Iquique era una ciudad que mostraba una dentadura perfecta en la costanera y para atrás era una garganta larga, oscura y profunda. Una ciudad de migrantes con dineros por la Zona Franca, como los hindúes y pakistaníes, que pocas veces se mezclaban con los nativos. Los pakistaníes incluso armaron su propia mezquita en un buen barrio de Iquique.  Iquique era una ciudad con silenciosos peruanos y bolivianos, además de camioneros paraguayos que bebían el tereré entre las callejuelas de los galpones de la Zofri. Todo parecía bien complementado. La ciudad se jactaba de su migración con un festival de colectividades. Había una bomba italiana, un casino español y un restaurante croata. Las tres principales colonias del Norte de Chile estaban presentes. Si Antofagasta tenía al millonario de Luksic; Iquique tenía en Solari, dueño de Falabella, la historia de su millonario. Todo era normal hasta que aparecieron los fantasmales migrantes venezolanos, cargando la miseria a sus espaldas. Aparecieron los relatos odiosos y las contradicciones. 

Los migrantes armaron su campamento de carpas en la Plaza Brasil, en la apacible calle Zegers. Ese campamento se transformó en el último eslabón de la escala social, por detrás incluso de los rucos de los pasturreros incrustados como arañas en la arena de los cerros. Otros armaron sus carpas en los costados de la playa Cavancha. Todos muy visibles. P me cuenta que otros migrantes se organizaron y desalojaron una casa antigua ocupada por pasturreros en el centro de Iquique. 

Limpiaron la casa. Dispusieron personas para el cuidado de los niños. Unos trabajaron; otros se quedaron cuidando. A veces se enfiestaron. Hasta que los desalojaron y cerraron la casa zombi. 

Cientos de personas salieron a protestar porque no querían convivir con esos migrantes pobres, delgados y sucios que comían en la calle, que defecaban en la calle, que se golpeaban y que macheteaban a diestra y siniestra y que peor, no se conformaban con monedas, sino que con billetes. Migrantes que eran capaces de prostituir a sus hijas con tal de ganar un poco de dinero. Migrantes armados con cuchillos que robaban bicicletas o cogoteaban.

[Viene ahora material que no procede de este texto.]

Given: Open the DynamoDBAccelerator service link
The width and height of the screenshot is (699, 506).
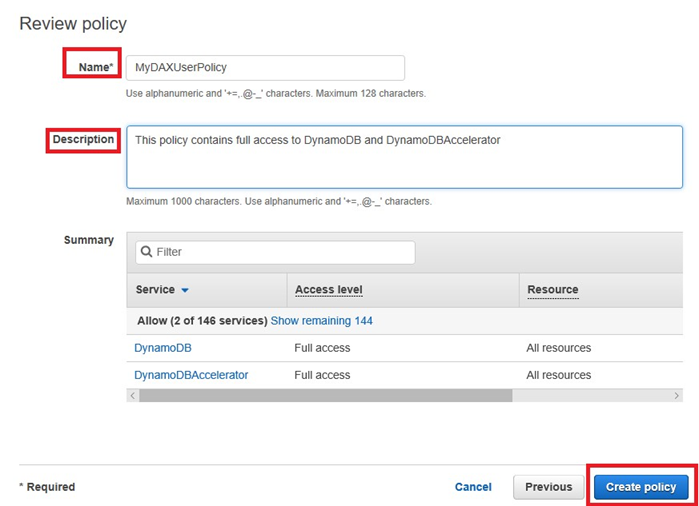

Migrantes que no parecían seres normales, porque no usaban ni celular, ni tenían carnet de identidad, ni nada que los identificara como seres normales.

Esa gente, comparable a esos obreros del salitre que acamparon sucios, sudados y pobres frente a la escuela Santa María, después de atravesar el desierto a pie, había que borrarlos de la ciudad. 

Era el mismo Iquique, el choro Iquique de la Zunilda y la banda del dragón, que hacía unos años atrás se transformó en un infierno para el candidato de la extrema derecha. Un grupo de universitarios de la UNAP le pegaron patadas y combos. 

Un Iquique violento, intratable, que apedreó y casi quema el bus de los hinchas de Deportes Arica después de un clásico, a principios de los años 80. O la paliza que le propinaron los hinchas iquiqueños al boxeador Miguel Foreman Cea en la Casa del Deportista después que éste le pegó un combo maletero al crédito local, Rubén Yoma Guerrero. 

Y fue un joven migrante repartidor de comida quien le había pegado por una trifulca de automovilistas hacía unos días al ex campeón de boxeo Eduardo Maravilla Prieto con más de setenta años. 

R, quien es sociólogo, recordaba en el bar Colocolo una cita de María Emilia Tijoux mientras caminábamos por las calles del barrio Matadero, adornadas con banderitas amarillas con rojo carne. 

Decía que había que repensar el concepto de identidad porque algunos lo estaban utilizando con cierto fascismo, por eso había que resignificarlo, porque el concepto mismo excluye, porque nosotros somos los de acá y los que vienen de afuera no lo son. Ese es el rollo. 

El 25 de septiembre quedó marcado con fuego en Iquique. 

El 3 de octubre Deportes Iquique goleó 6 a 1 a Santa Cruz con dos goles de su goleador venezolano Edwuin Pernía.